As if the lives of records managers aren’t stressful enough – with the responsibilities for storing and maintaining hordes of information – the threat of facing discovery requests and other litigation may be enough to send them over the edge and into full-fledged panic.
Per the rules of discovery, you can be forced to dig up and unearth various forms of information – that can date back years – at a moment’s notice. So what will you do if an opposing party requests a piece of data that may be buried in backup tapes or stuffed in the back of a filing cabinet? How far would you go to get that file, document or email back in time to meet the deadlines set forth by the judge?
Hopefully, you’ve taken proactive information management measures so it never has to get to that point. How often is a state of panic the appropriate and most effective way to approach anything involving court or the law?
So long before you went and hired that medium to hold a séance in hopes of conjuring the information back from the other side, the better plan would have been to take a proactive approach to organizing and storing information. That’s something that too often slips through the cracks and is forgotten about until it’s too late, which most often becomes apparent the moment you begin digging for information.
Sending your records manager into the basement archive room with a flashlight certainly isn’t the best way to go about responding to a discovery request.
Half the battle of facing down the challenges of litigation is won long before a lawsuit, complaint or discovery request is filed. By preparing ahead of time, a company is more likely to come out of litigation with its reputation and integrity intact, while a records manager will be able to say the same of his or her sanity.

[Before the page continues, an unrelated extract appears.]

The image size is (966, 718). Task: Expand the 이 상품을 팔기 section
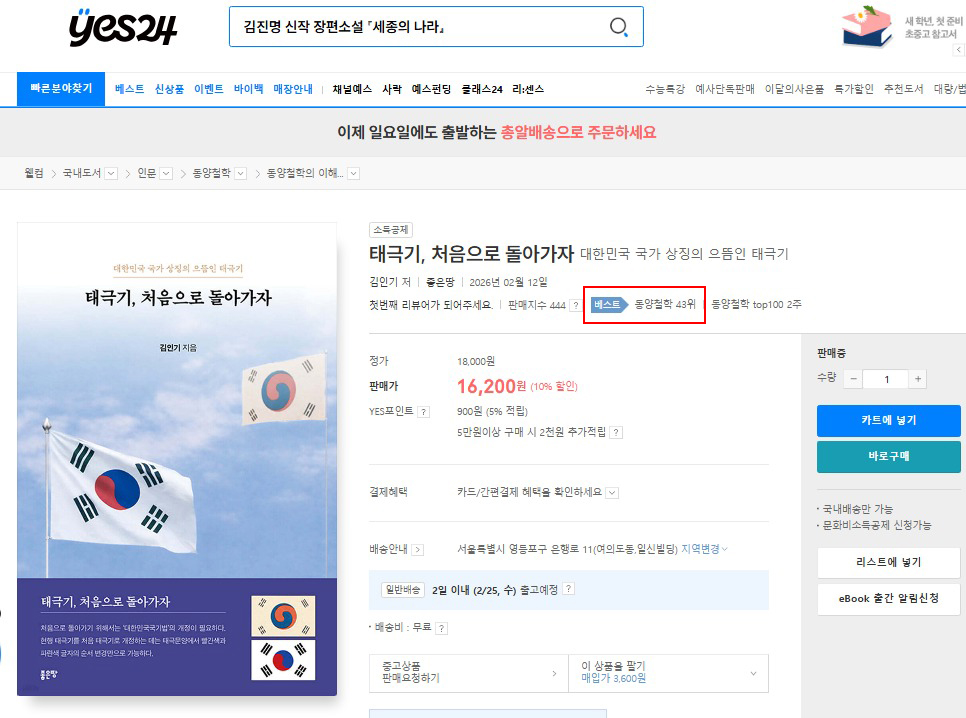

It starts with first knowing what types of information the company is sitting on. Conducting a thorough audit or investigation will allow a records manager to identify which information may be relevant to future litigation and thus be stored either offsite or within backup tapes for long-term posterity.
Digging even deeper, stored records should also be searchable so it’s easier to locate and produce them with the time comes. It’s important to keep in mind that finding stored records should require a magnifying glass, not an electron microscope.